TEMPORAL ANALYSIS OF FACIAL EXPRESSIONS IN THE WILD USING HIGH LEVEL FACIAL ATTRIBUTES AND DEEP LEARNING ARCHITECTURE



Project Summary



 This project aims to develop new methods for temporal analysis of facial expressions of one or more people in a video recorded in the wild, using high level attributes and deep learning architecture. After the faces in the video frames are detected, each person’s facial landmarks and face tube will be extracted and a deep learning based pose normalization followed by binary and relative attribute based facial representation will be applied. Finally, expression localization and classification will be handled by using a multi-modal and multi-scale deep learning architecture.

 There are many studies on detecting and analyzing facial expressions recorded in a laboratory environment from the frontal face in which the subjects are placed close to the camera including just one exaggerated facial expression. However, having a distinct distance and more than one face, the facial detection and expression analysis made on subjects recorded in the wild is still not successful enough than those recorded in the laboratory environment. For that matter, the challenge “Emotion Recognition in the Wild” is being held to analyze small video clips having a single facial expression in which the success rate is still at the 40% rates even though the video clips and supported with audio input.

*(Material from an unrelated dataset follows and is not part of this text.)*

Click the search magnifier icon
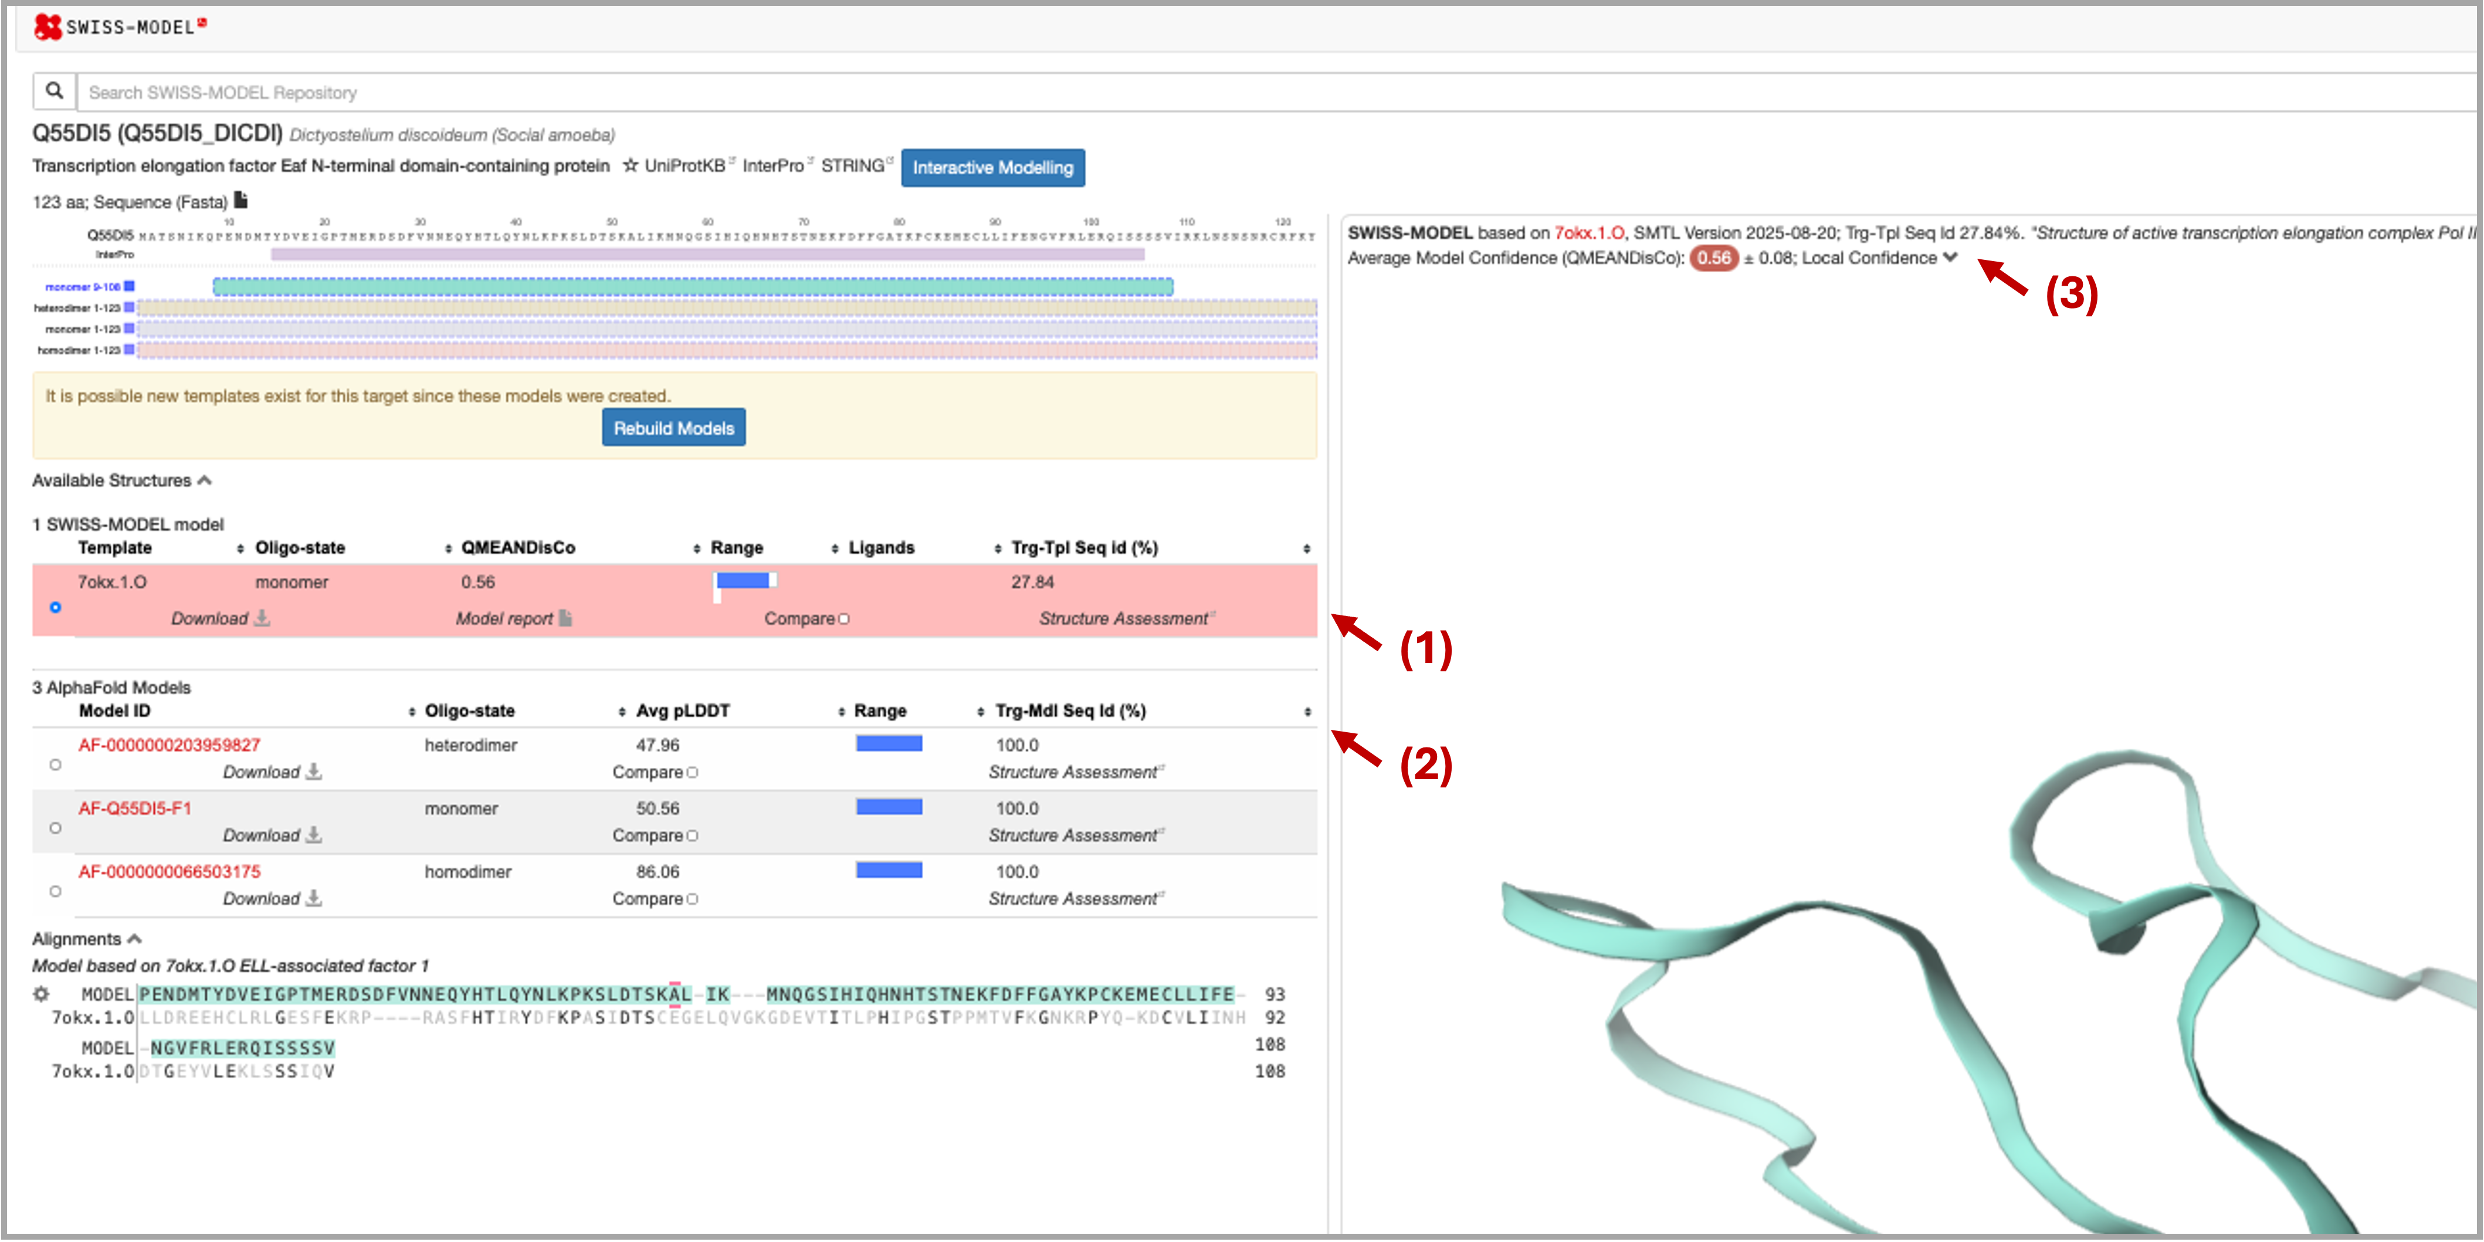Screen dimensions: 2484x1242 [x=54, y=92]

There are 4 contributions to the literature;

1. A deep learning architecture is proposed for eliminating the pose differences in face normalization, which is one of the most important issues in the performance of this problem. The proposed method approaches the 2-dimensional pose normalization problem as a nonlinear regression problem and builds an artificial neural network that resembles a patch-based multi-layered auto-encoder to learn the corresponding frontal face in a pose.

2. Subject based neutral face is calculated using a learning-based approach combined with the temporal analysis of facial action units. In the learning-based approach, the data with many neutral faces taken from different people are trained to generate the class labelled as “neutral”. When an unknown facial expression sequence is given, the pre-learned generic neutral face is used to make a median filtering in the temporal dimension. In this manner, it is also made possible to detect subtle facial motion using the calculated subject based neutral face.

3. High level facial attributes are suggested to represent facial expressions. An attribute based representation approach, which is considered a successful approach in object recognition problems especially in the past few years, is used for the first time in this project to classify facial expressions. In the first step, facial action units are taken as attributes, followed by the deduction of high level facial attributes using supervised techniques in combination with our previous study in which a random attributes approach was developed.

4. In order to analyze the facial expressions in image sequences, a multi-layer and multi-scale Deep Neural Network and Multi-Layer Perceptron is suggested to be used in the temporal space. The input layer of the suggested architecture contains the image including the frames in different neighborly frames (Motion History Image) as well as the facial landmarks taken together with the upper and lower face image patches. The output layer will contain the temporal expression result series.

 The software that will be implemented in the scope of this project will enable the offline analysis of facial expressions coming from in the wild video recordings, especially surveillance cameras; which can and will be used in areas that are using big data analytics and business intelligence applications such as customer satisfaction and employee performance analysis.